### 抜粋
_ _ _

松本 葉の自動車を書く人々 第2回 渡辺敏史

アヘッド 渡辺敏史

※この記事には広告が含まれます

現在、日本の〈自動車を書く人々〉のなかで連載も含めて自動車雑誌への執筆量がもっとも多い、そのひとりが渡辺敏史氏。2014年まで9年!に渡って週刊誌にも、とても楽しい連載を持っていたから、一般レベルの知名度も高い、それがナベさんである。

text:松本 葉 [aheadアーカイブス vol.172 2017年3月号]
Chapter
松本 葉の自動車を書く人々 第2回 渡辺敏史

松本 葉の自動車を書く人々 第2回 渡辺敏史

■Toshifumi Watanabe
1967年福岡生まれ。企画室ネコ(現ネコ・パブリッシング)で二輪四輪誌の編集を経て独立。軸足を「市井」に置き、ジャンルを問わず、自動車の性能、技術、コンセプトなどを幅広く解説。今、もっとも”忙しい”自動車ライターと言われている。


私は渡辺さんの原稿が大好きだが、そこにはこんな面白さがある。たとえば砂漠。何にもない、誰もいない砂丘の上に渡辺さんが記した数本の原稿が置いてあったとする。誰が置いて行ったんですか? ってそういうことはよろしい。風に飛ばされないんですか? ってそういうこともよろしい。

_ _ _

### 提供資料
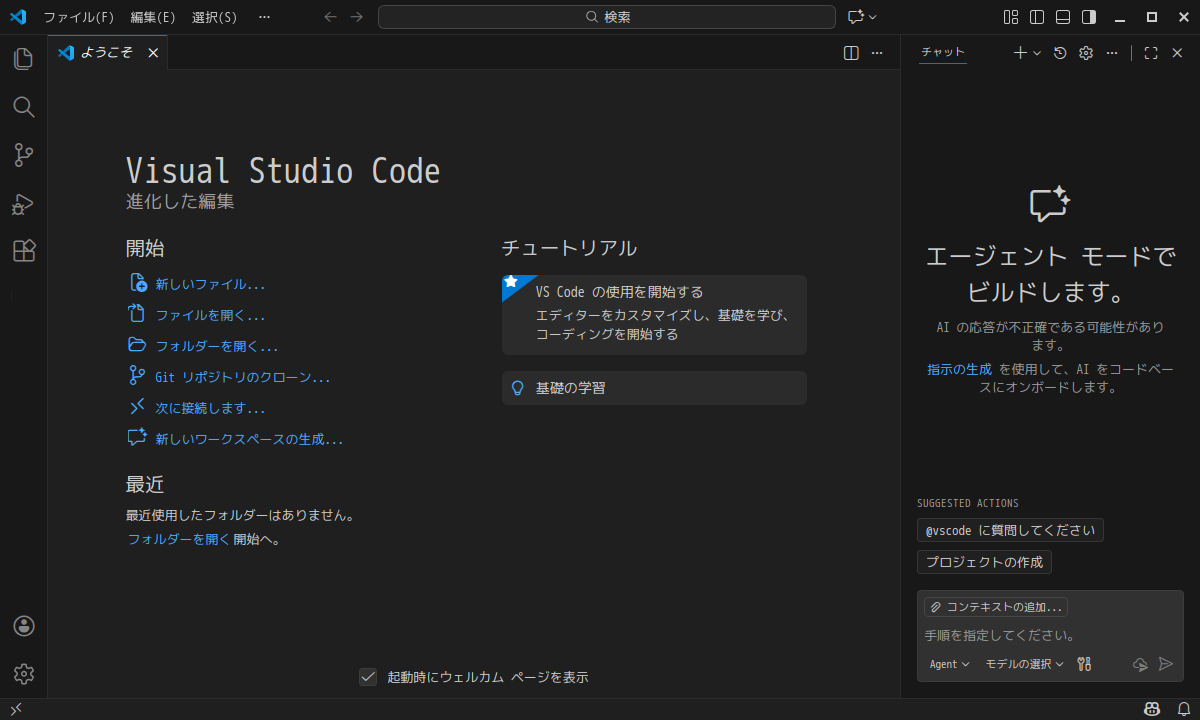Open the ファイル(F) menu
The image size is (1200, 720).
(79, 17)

_ _ _

### 課題内容
渡辺敏史氏を紹介する文章を、最後の文の後から書き継いでください。

### 実行結果
あくまでイメージ。私は砂漠でその原稿を拾い、ラクダの上で1本ずつ読む。するとそれぞれの原稿がどの媒体に向けて書かれたものか、当てることが出来るような気がするのだ。「これはル・ボラン用ですね」「あちらは週刊文春」といった具合に。

渡辺さんの原稿は媒体によってレトリックから主語、語尾にいたるまで書き方が異なる。ここが渡辺流だが、異なる書き方のなかに常に彼が潜んでいる。

真面目で社会派の渡辺さんがいて、理科系に強い『少年ジャンプ』好き(かどうか、聞いたわけではないが)の弟キャラがいて、尿酸値と野菜不足を気にする50歳がいて、幼い頃からクルマが好きでたまらぬナベさんがいる。

がっちり掴んだズレぬ評価軸を持つ毅然とした彼の脇に、お酒好きで沢口靖子(みたいな美人)に弱い彼が時折、顔を出す。それぞれの自分を媒体ごとに〝振っている〟、そんな印象を持つ。

渡辺敏史という自動車ライターは日々、〈自動車〉をアップデートして、それを全方向から見ることが出来る〈自動車を書く人〉、同時に伝える相手を強く意識している。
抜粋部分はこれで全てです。